#### SELECTED PASSAGE:
● ● ● ●
With so many technology advancements, why are health facilities still relying on manual spot checks?

As we steadily pave our way through the 21st century, it’s incredible to see the positive impact that technology has had on health and medicine. From the introduction of cutting-edge tools like the da Vinci Surgical robot, to new screening and treatment technologies, as well as health applications for a wide range of conditions, advances once reserved for science fiction are now becoming our reality. And yet, despite all this technological advancement, when it comes to patient monitoring¬¬ – a basic but critical factor of health care – new monitoring technologies are not as widely adopted as they could be in hospitals and post-acute care facilities, opening up a huge opportunity for care improvement.

Today, an estimated 75 percent of hospital patients and more than 90 percent of post-acute care patients are manually monitored by health care professionals across the U.S. This means that well into the 21st century, general care patients only have their vital signs and other measurements checked once every 4-6 hours. It’s ironic, and sad, that today, doctors have less real-time data on their patients than healthy runners training for a marathon have on themselves, with the help of smartphones and wearables.

By not equipping our doctors and nurses with real-time patient data, and relying solely on manual monitoring methods, we are essentially blindfolding our clinicians. The reality is that in today’s fast-paced and highly competitive health care industry, with sporadic, spot-check data, patient care is not being elevated.

While medical staff are expertly trained and have excellent intuition, they are still human, and unfortunately, prone to the occasional mistake, which can lead to detrimental outcomes. Currently, medical errors are the third-leading cause of death in the U.S., claiming more than 250,000 lives each year. A prime example of this is the painful story of Lewis Blackman, a gifted 15-year-old student from South Carolina with the brightest of futures ahead of him. Lewis underwent a minimally-invasive operation to correct a defect in his chest wall. Due to heavy doses of opioid and other pain medications, combined with a series of staff errors, he developed severe ulcers which led to internal bleeding that eventually killed him a mere 30 hours after his initial procedure. Cases like Lewis Blackman’s are not uncommon, and hundreds of patients across the U.S. die every day from similar failure-to-rescue events.
● ● ● ●
#### RECORDS SHOWN:

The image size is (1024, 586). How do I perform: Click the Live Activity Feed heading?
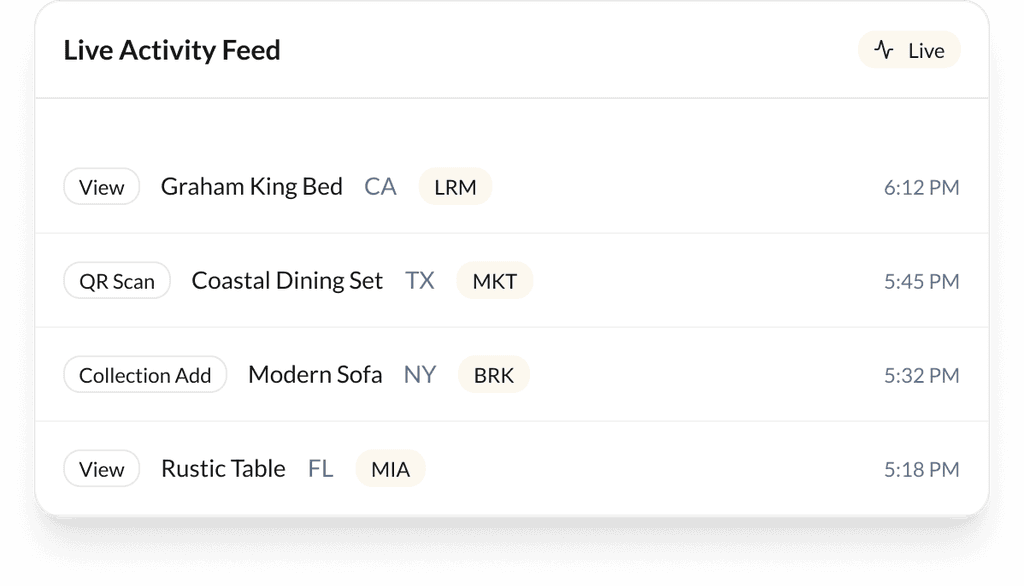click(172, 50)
● ● ● ●
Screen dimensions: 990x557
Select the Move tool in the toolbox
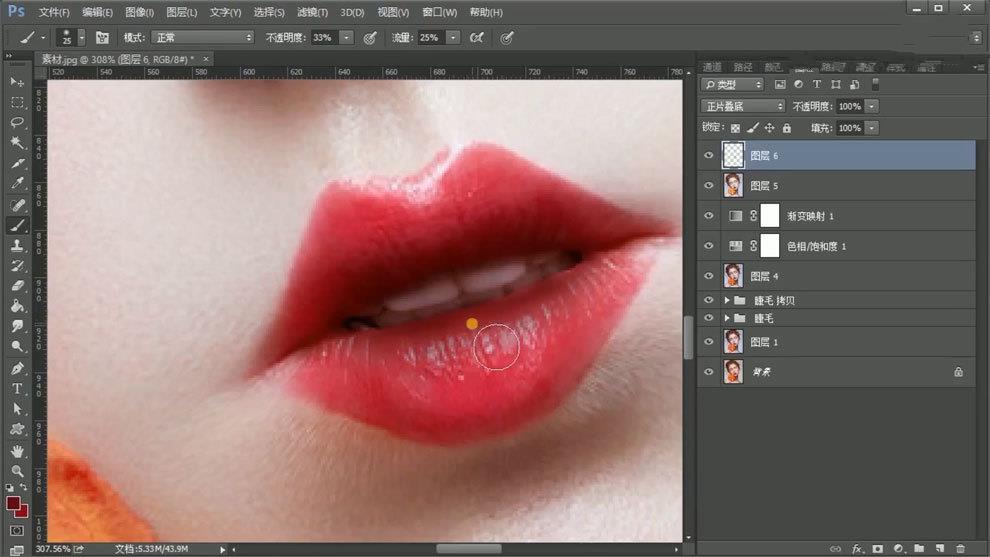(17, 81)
● ● ● ●
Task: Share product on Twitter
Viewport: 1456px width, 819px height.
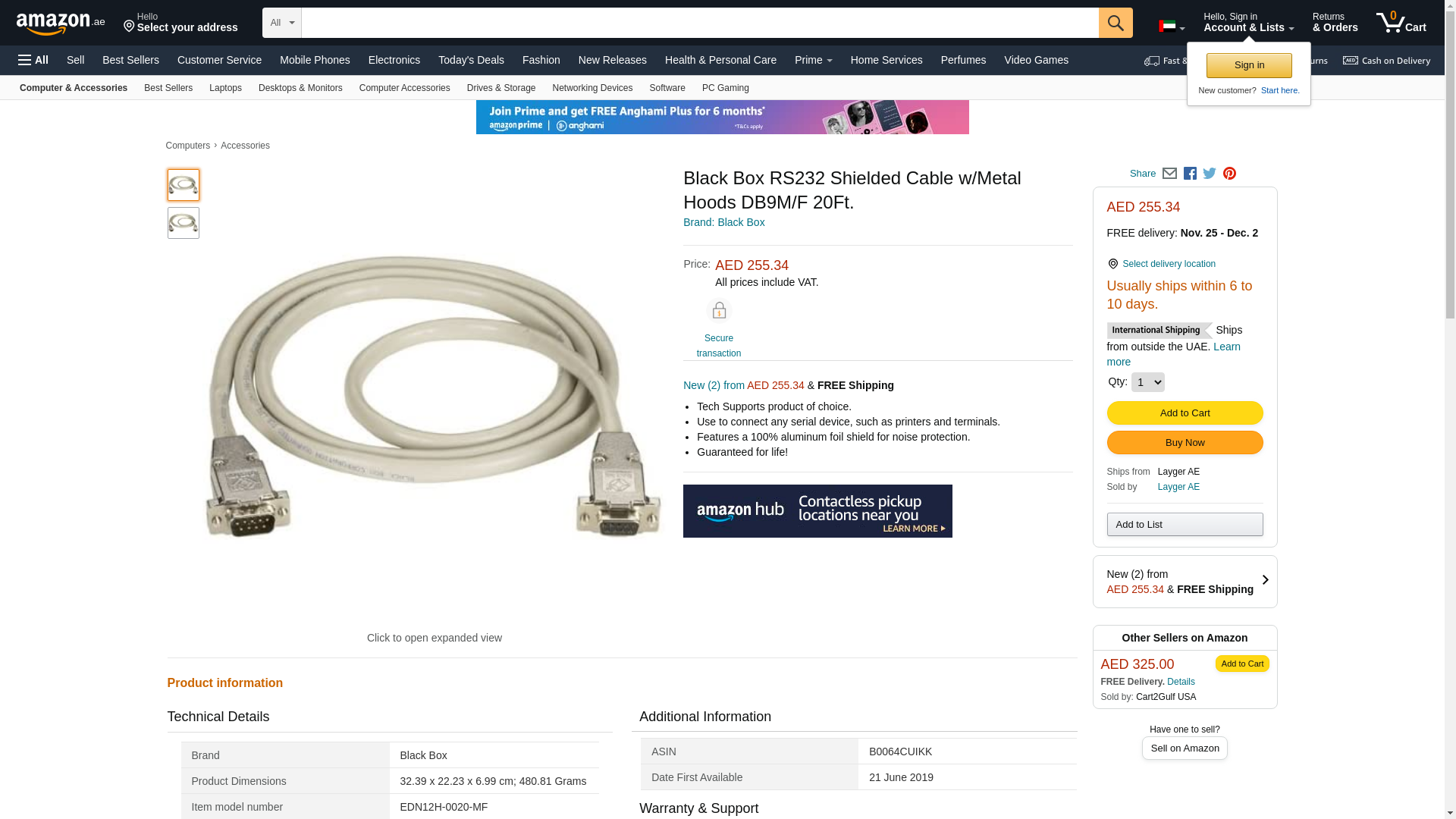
● ● ● ●
#### TASK INSTRUCTIONS:
A) From the patient monitoring article, write out the passage starting at "By not equipping" and ending at "not being elevated.".
B) Answer these questions using the patient monitoring article:
(i) What share of post-acute care patients in the U.S. are manually monitored?
(ii) How often do general care patients have their vital signs checked?
(iii) How many hours after his initial procedure did Lewis Blackman die?
C) List the examples of technological advances in health and medicine named in the opening paragraph of the patient monitoring article.
The material placed after the patient monitoring article is separate from it.

#### PER-TASK OUTPUTS:
A)
By not equipping our doctors and nurses with real-time patient data, and relying solely on manual monitoring methods, we are essentially blindfolding our clinicians. The reality is that in today’s fast-paced and highly competitive health care industry, with sporadic, spot-check data, patient care is not being elevated.

B)
(i) More than 90 percent
(ii) Once every 4-6 hours
(iii) 30 hours

C)
- The da Vinci Surgical robot
- New screening and treatment technologies
- Health applications for a wide range of conditions